Philippe Ledent
Pour une vraie culture de l’évaluation
Pour conduire de bonnes politiques économiques, il faut pouvoir les évaluer, pour les adapter quand il le faut, les renforcer quand elles s’avèrent efficaces et les supprimer lorsqu’elles sont inutiles. La Belgique ne brille certainement pas par la quantité d’évaluations de politiques qui y sont menées. Les institutions existent bel et bien, mais les données manquent trop souvent, et la volonté politique d’évaluer ce qui a été fait n’est pas assez présente.
Cela donne des situations fondamentalement inefficientes. A ce jour, de nombreuses mesures de politiques économiques prises par le passé sont probablement inefficaces. Les réorienter ou les supprimer n’aurait qu’un coût limité pour l’économie mais permettrait probablement d’assainir les finances publiques. Mais voilà, faute de données, faute de volonté, on ne sait pas… L’initiative prise par le monde politique de faire évaluer par le Bureau du Plan les programmes électoraux doit donc être saluée. C’est, en théorie du moins, un gage de transparence et une objectivation de l’impact des mesures proposées.

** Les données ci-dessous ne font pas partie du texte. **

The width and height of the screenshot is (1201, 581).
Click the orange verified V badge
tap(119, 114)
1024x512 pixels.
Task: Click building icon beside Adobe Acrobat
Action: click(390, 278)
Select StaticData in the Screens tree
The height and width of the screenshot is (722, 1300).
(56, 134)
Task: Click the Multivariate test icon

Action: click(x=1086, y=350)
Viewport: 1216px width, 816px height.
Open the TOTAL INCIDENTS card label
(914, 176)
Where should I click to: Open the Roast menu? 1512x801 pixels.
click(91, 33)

Une culture de l’évaluation est essentielle, vu les défis à relever en matière de finances publiques.
Pourtant, les résultats de l’exercice me laissent un sentiment très mitigé. Les travaux du Bureau du Plan ne sont pas en cause. Ce sont les meilleurs modèles représentant l’économie belge, et un réel effort de présentation des résultats a été effectué. Mais le processus d’évaluation lui-même est davantage en cause. Concrètement, il laisse trop de liberté aux partis politiques. Ceux-ci peuvent sélectionner les mesures qu’ils soumettent à l’évaluation (certes, encadrées dans huit domaines différents), mais sont aussi impliqués dans les discussions d’évaluation en cours de route. Bref, en connaissant le fonctionnement de base des modèles, une sélection stratégique des mesures soumises à l’évaluation fournira à chaque parti des résultats propices à leur campagne. Au final d’ailleurs, il n’y a pas de réelle surprise dans les résultats : personne ne s’intéresse vraiment à l’assainissement des finances publiques et chaque parti trouve son bonheur dans les résultats. Tout le monde a gagné !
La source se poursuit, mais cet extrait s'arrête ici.